> [Data extracted from a collection]:
══════════

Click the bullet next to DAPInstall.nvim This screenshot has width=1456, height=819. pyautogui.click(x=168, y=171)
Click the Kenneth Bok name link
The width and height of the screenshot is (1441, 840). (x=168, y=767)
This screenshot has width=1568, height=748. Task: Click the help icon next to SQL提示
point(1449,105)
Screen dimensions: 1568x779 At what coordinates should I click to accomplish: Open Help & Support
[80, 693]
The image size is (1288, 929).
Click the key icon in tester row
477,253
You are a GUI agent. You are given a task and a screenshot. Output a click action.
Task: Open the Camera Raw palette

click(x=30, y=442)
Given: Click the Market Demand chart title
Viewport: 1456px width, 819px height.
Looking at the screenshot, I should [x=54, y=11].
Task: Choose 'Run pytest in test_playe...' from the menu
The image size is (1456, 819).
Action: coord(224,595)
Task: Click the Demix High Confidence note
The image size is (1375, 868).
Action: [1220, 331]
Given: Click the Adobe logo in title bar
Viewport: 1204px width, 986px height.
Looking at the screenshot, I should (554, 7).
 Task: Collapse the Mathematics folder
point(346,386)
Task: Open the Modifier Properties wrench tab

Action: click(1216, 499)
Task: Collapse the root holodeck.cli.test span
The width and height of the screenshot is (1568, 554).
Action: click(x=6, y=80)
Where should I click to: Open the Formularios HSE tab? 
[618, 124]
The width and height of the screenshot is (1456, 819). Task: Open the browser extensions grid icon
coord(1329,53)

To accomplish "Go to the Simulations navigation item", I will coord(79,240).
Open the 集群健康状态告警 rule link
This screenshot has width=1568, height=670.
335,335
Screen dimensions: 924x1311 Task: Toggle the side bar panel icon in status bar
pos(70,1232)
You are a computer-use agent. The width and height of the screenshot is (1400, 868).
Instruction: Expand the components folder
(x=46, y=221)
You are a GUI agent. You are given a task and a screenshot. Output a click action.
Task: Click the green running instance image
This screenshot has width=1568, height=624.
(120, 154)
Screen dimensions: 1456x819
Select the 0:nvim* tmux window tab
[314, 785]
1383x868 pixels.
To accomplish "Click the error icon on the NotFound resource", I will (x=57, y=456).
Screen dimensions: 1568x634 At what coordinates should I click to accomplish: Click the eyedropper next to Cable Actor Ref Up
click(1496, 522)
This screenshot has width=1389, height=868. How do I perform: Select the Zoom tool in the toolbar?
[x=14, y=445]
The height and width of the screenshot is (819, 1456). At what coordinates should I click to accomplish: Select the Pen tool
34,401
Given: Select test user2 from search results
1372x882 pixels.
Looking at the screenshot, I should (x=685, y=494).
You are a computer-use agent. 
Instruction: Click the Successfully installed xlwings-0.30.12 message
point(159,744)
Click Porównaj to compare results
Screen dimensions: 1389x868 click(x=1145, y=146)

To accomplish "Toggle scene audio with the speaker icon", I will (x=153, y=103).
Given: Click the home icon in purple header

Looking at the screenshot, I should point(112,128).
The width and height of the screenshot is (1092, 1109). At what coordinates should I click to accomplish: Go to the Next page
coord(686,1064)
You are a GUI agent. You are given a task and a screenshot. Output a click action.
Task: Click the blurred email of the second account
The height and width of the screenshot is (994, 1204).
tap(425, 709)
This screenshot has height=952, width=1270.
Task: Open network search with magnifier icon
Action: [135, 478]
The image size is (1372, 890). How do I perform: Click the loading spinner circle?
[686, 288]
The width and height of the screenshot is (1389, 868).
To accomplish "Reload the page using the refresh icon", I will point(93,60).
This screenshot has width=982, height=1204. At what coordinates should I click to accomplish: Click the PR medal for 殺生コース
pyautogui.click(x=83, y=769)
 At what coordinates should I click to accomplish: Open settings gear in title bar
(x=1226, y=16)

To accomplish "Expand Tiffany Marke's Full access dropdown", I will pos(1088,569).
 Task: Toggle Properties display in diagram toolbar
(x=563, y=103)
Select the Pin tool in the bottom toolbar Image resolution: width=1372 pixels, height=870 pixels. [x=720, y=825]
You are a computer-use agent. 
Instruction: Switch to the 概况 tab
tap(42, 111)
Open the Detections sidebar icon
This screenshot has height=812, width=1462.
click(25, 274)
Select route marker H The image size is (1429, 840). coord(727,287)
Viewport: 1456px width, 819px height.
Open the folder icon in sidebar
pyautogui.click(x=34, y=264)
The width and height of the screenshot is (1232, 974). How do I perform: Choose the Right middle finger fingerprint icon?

══════════

> [WHAT THE TASK REQUIRES]:
Go through the data above and copy all of it exactly.

> [YOUR RESPONSE]:
Click the bullet next to DAPInstall.nvim This screenshot has width=1456, height=819. pyautogui.click(x=168, y=171)
Click the Kenneth Bok name link
The width and height of the screenshot is (1441, 840). (x=168, y=767)
This screenshot has width=1568, height=748. Task: Click the help icon next to SQL提示
point(1449,105)
Screen dimensions: 1568x779 At what coordinates should I click to accomplish: Open Help & Support
[80, 693]
The image size is (1288, 929).
Click the key icon in tester row
477,253
You are a GUI agent. You are given a task and a screenshot. Output a click action.
Task: Open the Camera Raw palette

click(x=30, y=442)
Given: Click the Market Demand chart title
Viewport: 1456px width, 819px height.
Looking at the screenshot, I should [x=54, y=11].
Task: Choose 'Run pytest in test_playe...' from the menu
The image size is (1456, 819).
Action: coord(224,595)
Task: Click the Demix High Confidence note
The image size is (1375, 868).
Action: [1220, 331]
Given: Click the Adobe logo in title bar
Viewport: 1204px width, 986px height.
Looking at the screenshot, I should (554, 7).
 Task: Collapse the Mathematics folder
point(346,386)
Task: Open the Modifier Properties wrench tab

Action: click(1216, 499)
Task: Collapse the root holodeck.cli.test span
The width and height of the screenshot is (1568, 554).
Action: click(x=6, y=80)
Where should I click to: Open the Formularios HSE tab? 
[618, 124]
The width and height of the screenshot is (1456, 819). Task: Open the browser extensions grid icon
coord(1329,53)

To accomplish "Go to the Simulations navigation item", I will coord(79,240).
Open the 集群健康状态告警 rule link
This screenshot has width=1568, height=670.
335,335
Screen dimensions: 924x1311 Task: Toggle the side bar panel icon in status bar
pos(70,1232)
You are a computer-use agent. The width and height of the screenshot is (1400, 868).
Instruction: Expand the components folder
(x=46, y=221)
You are a GUI agent. You are given a task and a screenshot. Output a click action.
Task: Click the green running instance image
This screenshot has width=1568, height=624.
(120, 154)
Screen dimensions: 1456x819
Select the 0:nvim* tmux window tab
[314, 785]
1383x868 pixels.
To accomplish "Click the error icon on the NotFound resource", I will (x=57, y=456).
Screen dimensions: 1568x634 At what coordinates should I click to accomplish: Click the eyedropper next to Cable Actor Ref Up
click(1496, 522)
This screenshot has width=1389, height=868. How do I perform: Select the Zoom tool in the toolbar?
[x=14, y=445]
The height and width of the screenshot is (819, 1456). At what coordinates should I click to accomplish: Select the Pen tool
34,401
Given: Select test user2 from search results
1372x882 pixels.
Looking at the screenshot, I should (x=685, y=494).
You are a computer-use agent. 
Instruction: Click the Successfully installed xlwings-0.30.12 message
point(159,744)
Click Porównaj to compare results
Screen dimensions: 1389x868 click(x=1145, y=146)

To accomplish "Toggle scene audio with the speaker icon", I will (x=153, y=103).
Given: Click the home icon in purple header

Looking at the screenshot, I should point(112,128).
The width and height of the screenshot is (1092, 1109). At what coordinates should I click to accomplish: Go to the Next page
coord(686,1064)
You are a GUI agent. You are given a task and a screenshot. Output a click action.
Task: Click the blurred email of the second account
The height and width of the screenshot is (994, 1204).
tap(425, 709)
This screenshot has height=952, width=1270.
Task: Open network search with magnifier icon
Action: [135, 478]
The image size is (1372, 890). How do I perform: Click the loading spinner circle?
[686, 288]
The width and height of the screenshot is (1389, 868).
To accomplish "Reload the page using the refresh icon", I will point(93,60).
This screenshot has width=982, height=1204. At what coordinates should I click to accomplish: Click the PR medal for 殺生コース
pyautogui.click(x=83, y=769)
 At what coordinates should I click to accomplish: Open settings gear in title bar
(x=1226, y=16)

To accomplish "Expand Tiffany Marke's Full access dropdown", I will pos(1088,569).
 Task: Toggle Properties display in diagram toolbar
(x=563, y=103)
Select the Pin tool in the bottom toolbar Image resolution: width=1372 pixels, height=870 pixels. [x=720, y=825]
You are a computer-use agent. 
Instruction: Switch to the 概况 tab
tap(42, 111)
Open the Detections sidebar icon
This screenshot has height=812, width=1462.
click(25, 274)
Select route marker H The image size is (1429, 840). coord(727,287)
Viewport: 1456px width, 819px height.
Open the folder icon in sidebar
pyautogui.click(x=34, y=264)
The width and height of the screenshot is (1232, 974). How do I perform: Choose the Right middle finger fingerprint icon?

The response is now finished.